Abstract
Background: Daratumumab has transformed the treatment landscape of AL amyloidosis. However, patients with severe cardiac involvement—particularly those classified as Mayo 2004 stage 3b—continue to face a dismal prognosis. Real-world data on the use of frontline daratumumab in this frail population remain limited to small patient cohorts. We conducted this systematic review to summarize the available evidence and evaluate the outcomes of first-line daratumumab-based therapies in this high-risk subgroup.
Method: We conducted a comprehensive literature search using three databases: PubMed, Embase, and ASH publications. The search strategy incorporated both MeSH terms and relevant keywords, including “AL amyloidosis” and “daratumumab,” and covered the period from inception to May 5, 2025. We included only studies that reported clear hematologic response, cardiac response, or prognostic outcomes in newly diagnosed Mayo 2004 stage 3b patients who received frontline daratumumab-based therapy. Extracted data included the number of stage 3b patients, treatment regimens, median age, hematologic and cardiac responses, median overall survival (OS) or survival rate, and grade 3–4 adverse events.

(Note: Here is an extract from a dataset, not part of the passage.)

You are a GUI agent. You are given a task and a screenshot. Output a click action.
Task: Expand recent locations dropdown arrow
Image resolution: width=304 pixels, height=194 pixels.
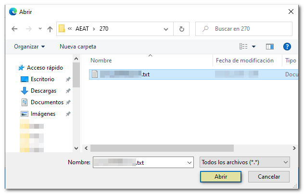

Results: After screening 620 studies, a total of 15 were included in this review—comprising 2 prospective trials and 13 retrospective analyses. These studies collectively reported outcomes for 289 patients with Mayo 2004 stage 3b AL amyloidosis. However, two pairs of studies originated from the same centers and may contain overlapping patient populations. Regarding hematologic response, the rate of very good partial response (VGPR) or better ranged from 42% to 100%, with most studies reporting rates around 60%. Cardiac overall response rates ranged from 29% to 80%, with the majority falling between 50% and 60%. Median overall survival (OS) ranged from 7.4 months to not reached at 2-year follow-up; however, outcomes were consistently more favorable than those historically observed with bortezomib-based regimens. In terms of safety, most studies reported either manageable toxicity profiles or toxicity comparable to that of bortezomib-based regimens, with the exception of one prospective trial by Kastritis et al., which reported 80% grade 3–4 adverse events, including 42.5% with severe cardiac toxicity. The most common grade 3–4 adverse events included infections and cytopenias.
Conclusion: Daratumumab-based frontline therapy demonstrates promising hematologic and cardiac responses, with manageable toxicity comparable to that reported in the ANDROMEDA trial. Although survival in most studies is improved compared to bortezomib-based treatment, patients with Mayo 2004 stage 3b disease still have the poorest prognosis among all Mayo stages.